─── Data provided

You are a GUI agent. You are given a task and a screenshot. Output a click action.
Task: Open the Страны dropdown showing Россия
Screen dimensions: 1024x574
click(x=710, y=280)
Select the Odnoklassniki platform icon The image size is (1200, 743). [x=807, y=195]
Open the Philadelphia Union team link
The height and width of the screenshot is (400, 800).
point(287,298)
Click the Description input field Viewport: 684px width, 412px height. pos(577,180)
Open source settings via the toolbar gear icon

──────
─── Data provided

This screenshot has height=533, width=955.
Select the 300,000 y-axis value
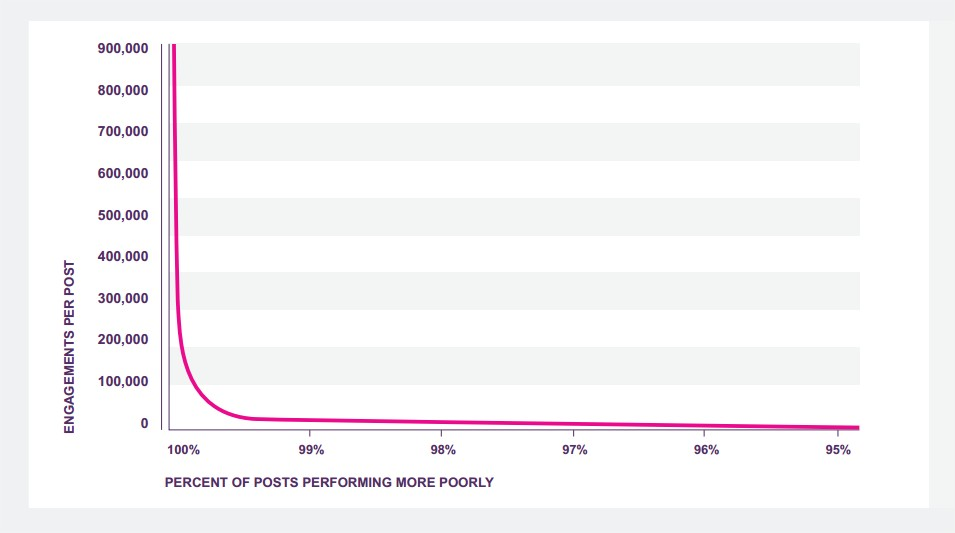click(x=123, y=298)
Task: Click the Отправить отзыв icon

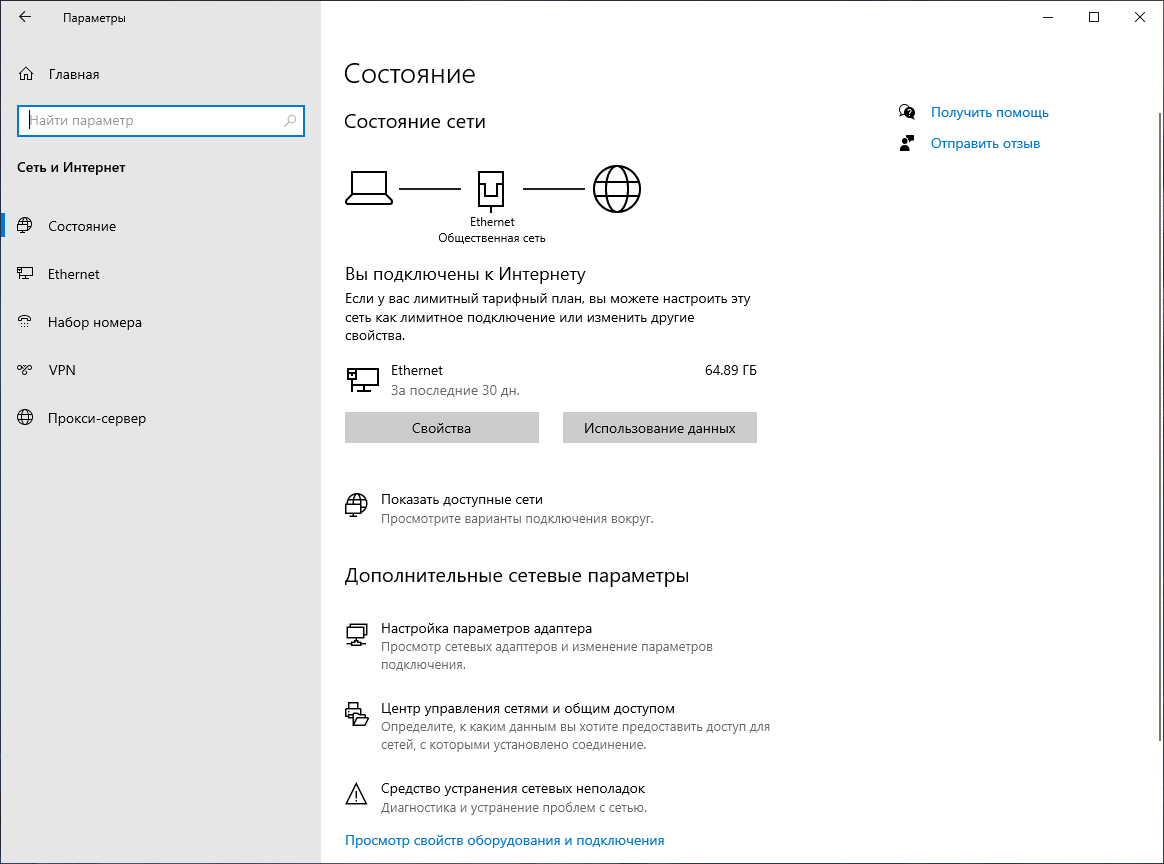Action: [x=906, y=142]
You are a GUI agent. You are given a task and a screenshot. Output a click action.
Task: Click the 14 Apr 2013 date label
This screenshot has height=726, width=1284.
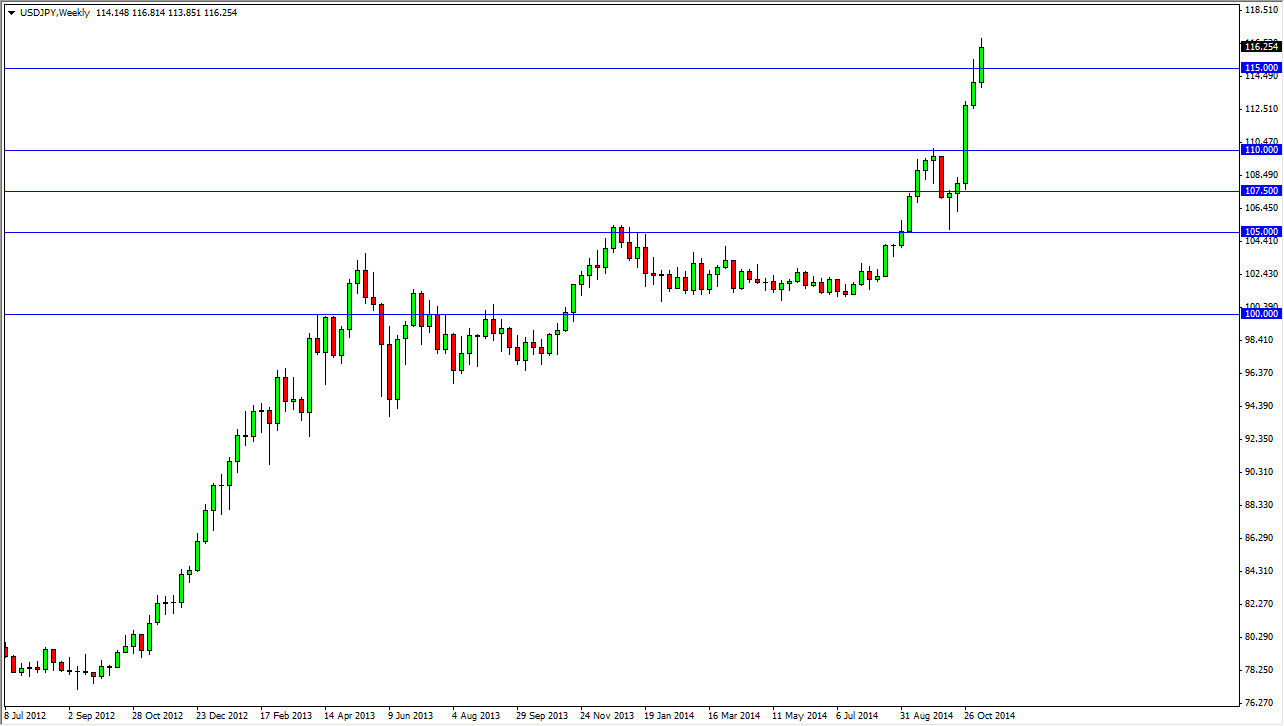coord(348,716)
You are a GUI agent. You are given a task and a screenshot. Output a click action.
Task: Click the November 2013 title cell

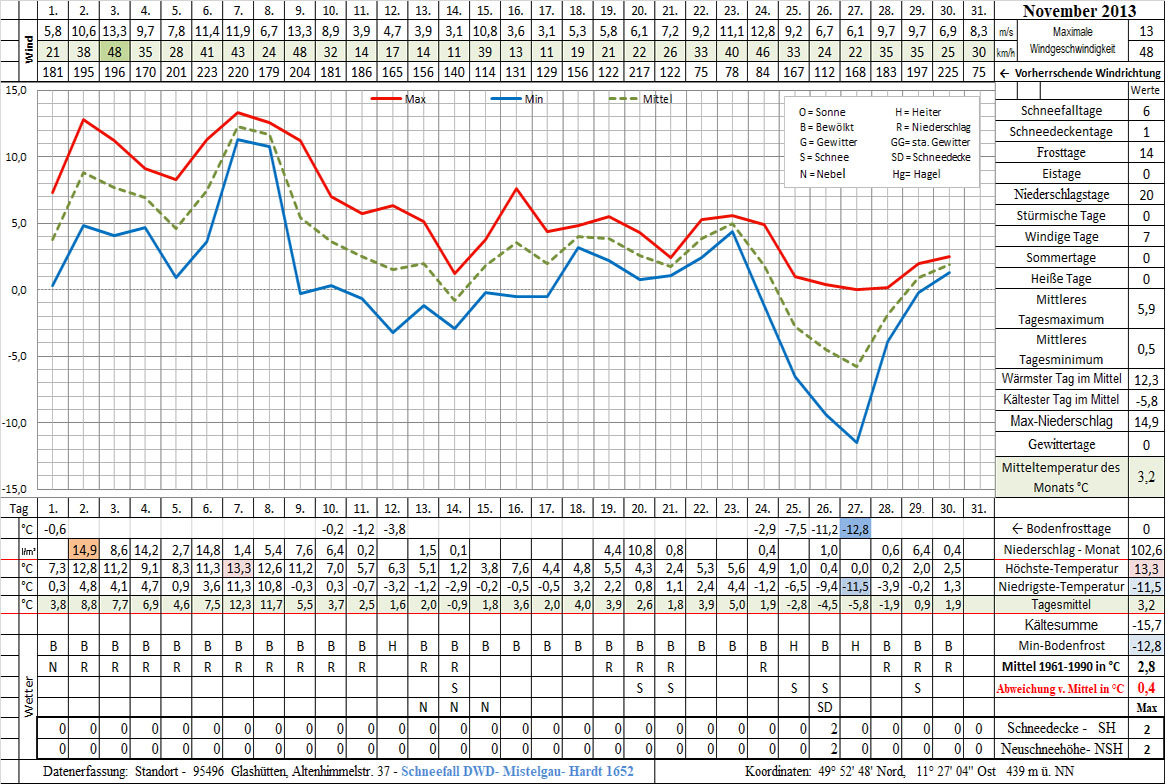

──────

**Given instruction**
Reproduce the listing above word for word, starting at the line that contains "This screenshot has height=533, width=955." and ending at the line that contains "Task: Click the November 2013 title cell", with both of those lines included. Leave the pictures out of your answer.

**Exercise result**
This screenshot has height=533, width=955.
Select the 300,000 y-axis value
click(x=123, y=298)
Task: Click the Отправить отзыв icon

Action: [x=906, y=142]
You are a GUI agent. You are given a task and a screenshot. Output a click action.
Task: Click the 14 Apr 2013 date label
This screenshot has height=726, width=1284.
coord(348,716)
You are a GUI agent. You are given a task and a screenshot. Output a click action.
Task: Click the November 2013 title cell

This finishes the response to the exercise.